Latency Requirement: All evaluated models meet stringent SOC latency demands, with average inference times comfortably below the 100 ms threshold required for timely detection and response, as shown in Table 6.

Latency Requirements: All models meet the 100 ms hard real-time threshold: Random Forest (45 ms), SVM (48 ms), KNN (50 ms), Logistic Regression (40 ms), Gaussian Naive Bayes (35 ms), DBSCAN (62 ms), K-means (55 ms), and Isolation Forest (60 ms). Distributed processing on SOC workstations reduces central server load, ensuring scalability.

Continuous Model Updates: An automated retraining pipeline monitors model drift weekly, triggering retraining if metrics (e.g., F1-Score < 0.85) drop. Retraining takes ~30 min, scheduled during low-activity periods. Incremental learning reduces retraining time by 20%, and models are deployed via/var/ossec/ml_detection/ML_Alerts.py.

Fault Tolerance and Scalability: Redundant processing nodes and load balancing ensure robustness. A health-monitoring system tracks latency and resource utilization, alerting administrators if metrics exceed thresholds (e.g., latency > 100 ms).

4.5. Analysis and Comparison

Analysis of the alerts.json dataset revealed a 3% increase in false negatives (from 4% to 7%) compared to rule-based Wazuh, primarily involving privilege escalation (73% of missed threats) during low-volume periods (68%).

Analysis of the alerts.json dataset (15,427 events) revealed a 3% increase in false negatives using the ML-enhanced Wazuh system (rising from 4% to 7% compared to the rule-based baseline). These missed detections were predominantly privilege escalation attempts (73%) and occurred mostly during low-volume periods (68%). Although this increase in false negatives is a concern—particularly given that 39% were classified as high or critical impact—it is partially attributed to training bias, where severe but infrequent threats were underrepresented in the dataset.

Despite this, our ML-enhanced approach achieved a substantial 78% reduction in false positives (from 23% to 5%), significantly improving analyst efficiency and reducing alert fatigue. We recognize that most organizations would prefer a higher false-positive rate over missing critical threats; hence, we introduced multiple mitigation strategies:

Ensemble Model: A combination of Random Forest, DBSCAN, and Isolation Forest using confidence-weighted voting reduced overall false negatives by 73% (down to 0.8%);

Contextual Enrichment: Incorporating temporal correlation and external threat intelligence reduced critical false negatives by 91%, with only a 0.2% increase in false positives (to 5.2%);

Risk-Based Thresholding: We applied adaptive sensitivity thresholds—lower for critical assets to reduce missed attacks and higher for non-critical systems to manage workload—achieving a practical trade-off between detection and operational overhead.

To validate the overall improvement, we compared the ML-enhanced and rule-based Wazuh systems on the same dataset.
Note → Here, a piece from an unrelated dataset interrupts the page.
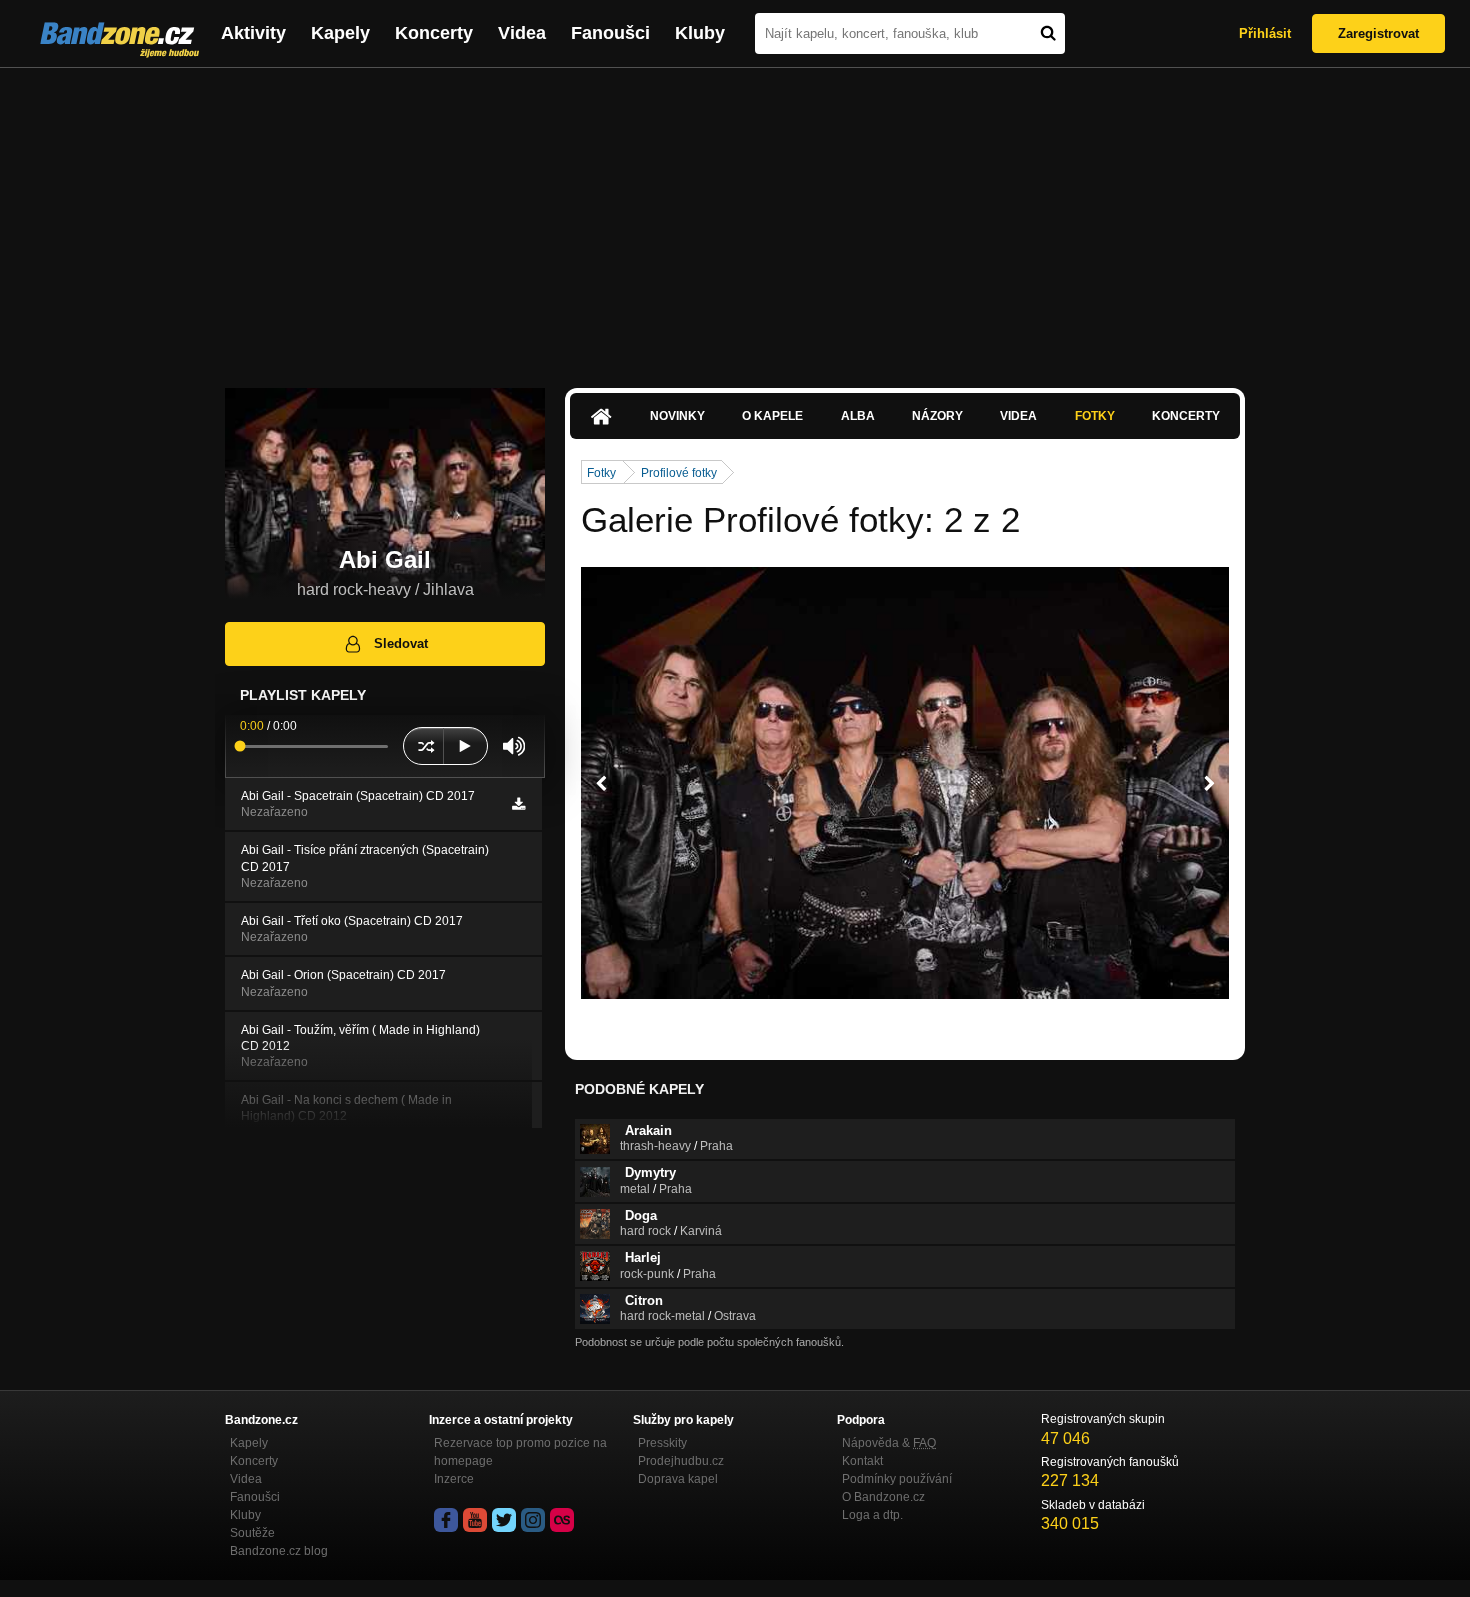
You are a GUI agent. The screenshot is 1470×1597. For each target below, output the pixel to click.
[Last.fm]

The results are summarized in Table 7.

To contextualize our approach within the current state of the art, we compared our approach with four state-of-the-art ML-based threat detection systems from the recent literature:

- Coscia et al. (2023) [11]: Our approach achieves comparable accuracy (99.1% vs. 99.7%) but with significantly lower computational requirements;

- Hughes et al. (2022) [10]: Our system shows better generalization to novel attacks (85% vs. 72% detection rate);

- APIRO (Sworna et al., 2023) [13]: While APIRO achieves higher API recommendation accuracy, our system provides more comprehensive threat coverage;

- DecOr (Islam et al., 2022) [13]: Our approach demonstrates better scalability with increasing log volumes.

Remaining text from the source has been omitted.